Koncern sportowy NIKE po raz kolejny udowadnia swoją siłę, dominując w ostatnich dniach w świecie biegania. Wszystko za sprawą bardzo ambitnego, żeby nie powiedzieć skrajnie szalonego projektu „breaking2”, którego twarzą są trzej wybitni maratończycy biegający oczywiście w butach z łyżwą. I tak oto dożyliśmy czasów, w których ogromna marka sportowa rzuca wyzwanie sama sobie, jednocześnie pokazując całemu światu czym jest „przełamywanie ludzkich ograniczeń”. 

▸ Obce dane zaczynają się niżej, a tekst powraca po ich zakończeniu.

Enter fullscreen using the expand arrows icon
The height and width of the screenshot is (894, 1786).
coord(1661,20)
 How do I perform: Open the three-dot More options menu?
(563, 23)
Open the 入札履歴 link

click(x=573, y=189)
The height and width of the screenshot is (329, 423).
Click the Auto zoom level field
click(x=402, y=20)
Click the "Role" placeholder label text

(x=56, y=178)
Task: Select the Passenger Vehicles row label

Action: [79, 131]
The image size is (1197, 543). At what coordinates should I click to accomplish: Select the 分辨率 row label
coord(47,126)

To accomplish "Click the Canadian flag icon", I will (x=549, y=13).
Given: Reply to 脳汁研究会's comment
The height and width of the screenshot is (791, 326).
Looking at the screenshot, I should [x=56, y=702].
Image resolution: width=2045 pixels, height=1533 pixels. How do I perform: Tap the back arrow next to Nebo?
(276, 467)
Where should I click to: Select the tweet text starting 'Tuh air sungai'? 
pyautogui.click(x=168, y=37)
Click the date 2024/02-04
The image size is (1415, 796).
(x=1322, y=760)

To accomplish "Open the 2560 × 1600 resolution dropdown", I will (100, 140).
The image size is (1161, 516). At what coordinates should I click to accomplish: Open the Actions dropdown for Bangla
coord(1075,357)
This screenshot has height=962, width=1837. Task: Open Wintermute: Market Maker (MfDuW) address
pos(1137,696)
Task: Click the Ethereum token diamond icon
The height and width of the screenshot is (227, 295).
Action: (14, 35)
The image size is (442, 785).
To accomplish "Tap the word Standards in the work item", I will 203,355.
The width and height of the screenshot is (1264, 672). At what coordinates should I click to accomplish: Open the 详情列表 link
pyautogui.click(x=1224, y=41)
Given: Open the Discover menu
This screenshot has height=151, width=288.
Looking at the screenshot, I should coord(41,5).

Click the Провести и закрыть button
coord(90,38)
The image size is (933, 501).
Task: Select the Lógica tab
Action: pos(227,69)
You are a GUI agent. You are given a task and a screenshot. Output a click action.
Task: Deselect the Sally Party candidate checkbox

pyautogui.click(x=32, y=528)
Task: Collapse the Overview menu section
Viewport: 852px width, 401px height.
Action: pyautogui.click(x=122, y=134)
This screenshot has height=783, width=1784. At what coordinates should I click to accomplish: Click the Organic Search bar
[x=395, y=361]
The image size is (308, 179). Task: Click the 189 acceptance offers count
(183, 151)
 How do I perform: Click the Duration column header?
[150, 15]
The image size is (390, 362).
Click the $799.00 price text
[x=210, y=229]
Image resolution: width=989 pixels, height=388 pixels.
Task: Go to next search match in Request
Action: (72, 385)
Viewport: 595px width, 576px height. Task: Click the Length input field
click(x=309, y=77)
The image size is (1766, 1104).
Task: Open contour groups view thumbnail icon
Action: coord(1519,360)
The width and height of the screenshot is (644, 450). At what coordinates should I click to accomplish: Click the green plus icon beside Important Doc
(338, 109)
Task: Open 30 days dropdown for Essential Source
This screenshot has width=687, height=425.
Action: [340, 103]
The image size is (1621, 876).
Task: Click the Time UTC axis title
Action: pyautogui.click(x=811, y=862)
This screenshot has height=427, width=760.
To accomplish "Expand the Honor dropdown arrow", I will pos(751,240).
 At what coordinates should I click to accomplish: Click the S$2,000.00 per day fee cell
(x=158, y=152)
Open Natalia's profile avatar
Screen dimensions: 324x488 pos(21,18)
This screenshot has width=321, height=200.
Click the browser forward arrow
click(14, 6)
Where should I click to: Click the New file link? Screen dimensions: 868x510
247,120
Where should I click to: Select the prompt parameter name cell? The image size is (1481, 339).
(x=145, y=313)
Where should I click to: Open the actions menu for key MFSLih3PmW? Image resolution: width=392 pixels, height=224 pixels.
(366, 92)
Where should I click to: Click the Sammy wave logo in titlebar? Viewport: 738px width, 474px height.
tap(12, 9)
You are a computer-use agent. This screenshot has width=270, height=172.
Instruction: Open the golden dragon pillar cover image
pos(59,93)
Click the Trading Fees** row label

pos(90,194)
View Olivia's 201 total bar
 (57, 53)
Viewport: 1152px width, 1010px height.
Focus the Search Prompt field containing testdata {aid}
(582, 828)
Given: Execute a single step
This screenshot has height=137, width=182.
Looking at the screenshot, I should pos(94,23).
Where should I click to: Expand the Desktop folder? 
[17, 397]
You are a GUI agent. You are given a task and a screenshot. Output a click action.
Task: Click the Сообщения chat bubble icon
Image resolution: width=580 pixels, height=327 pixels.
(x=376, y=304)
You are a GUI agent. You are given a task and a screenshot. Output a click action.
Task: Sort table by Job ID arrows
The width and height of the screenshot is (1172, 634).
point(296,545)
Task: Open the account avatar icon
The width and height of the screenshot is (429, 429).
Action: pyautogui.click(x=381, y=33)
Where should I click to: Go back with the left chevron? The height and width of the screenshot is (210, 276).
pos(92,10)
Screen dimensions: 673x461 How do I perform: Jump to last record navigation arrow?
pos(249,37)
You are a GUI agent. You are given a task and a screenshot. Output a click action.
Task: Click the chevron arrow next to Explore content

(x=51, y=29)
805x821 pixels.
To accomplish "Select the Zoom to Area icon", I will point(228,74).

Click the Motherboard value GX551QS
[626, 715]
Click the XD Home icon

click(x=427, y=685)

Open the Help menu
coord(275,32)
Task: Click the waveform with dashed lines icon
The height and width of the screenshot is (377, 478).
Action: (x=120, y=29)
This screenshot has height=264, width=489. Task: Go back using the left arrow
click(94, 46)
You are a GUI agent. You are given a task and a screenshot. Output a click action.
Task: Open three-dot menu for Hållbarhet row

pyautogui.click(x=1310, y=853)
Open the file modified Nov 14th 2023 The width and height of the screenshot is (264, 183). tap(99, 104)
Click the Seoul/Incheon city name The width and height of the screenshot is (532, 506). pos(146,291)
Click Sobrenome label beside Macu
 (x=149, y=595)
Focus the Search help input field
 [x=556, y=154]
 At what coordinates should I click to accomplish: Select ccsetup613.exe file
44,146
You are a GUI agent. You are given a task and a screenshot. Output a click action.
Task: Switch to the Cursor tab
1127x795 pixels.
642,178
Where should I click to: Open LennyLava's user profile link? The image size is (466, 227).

Na ten moment przynajmniej w deklaracjach.

Trójka wybraców Nike: Eliud Kipchoge, Lelisa Desisa, Zersenay Tadese, ma pobiec maraton poniżej 2 godzin już wiosną 2017 roku. Przypomnę tylko, że obecny rekord świata w maratonie należy do Kenijczyka Dennis’a Kipruto Kimetto, który w 2014 roku przebiegł maraton w Berlinie w czasie 2:02.57, będąc pierwszym zawodnikiem w historii, który pobiegł królewski dystans poniżej 2 godzin i trzech minut. Warto zaznaczyć, że nad przygotowaniami do tego kosmicznego wyczynu będzie czuwać 20-osobowy zespół trenerów, fizjologów, lekarzy, inżynierów. 

Wybitny ekspert fizjologii sportu Ross Tucker wychodzi z hipotezą, że zejście poniżej dwóch godzin jest w ciągu najbliższych pięciu lat niemożliwe przy założeniu, że będzie się walczyć o taki wynik na czysto, bez stosowania niedozwolonych środków dopingowych takich jak EPO. W mojej opinii ów cel jest tak abstrakcyjny, że na tak śmiały krok i tak  ogromne zaangażowanie finansowe, mógł sobie pozwolić wiecznie niezaspokojony gigant z Oregonu, któremu szczerzę życzę powodzenia, bo do odważnych świat należy. A pół żartem, pół serio, przebiegnięcie maratonu poniżej 2 godzin, nawet na koksie i tak jest w mojej skromnej ocenie niewiarygodnym wyczynem. 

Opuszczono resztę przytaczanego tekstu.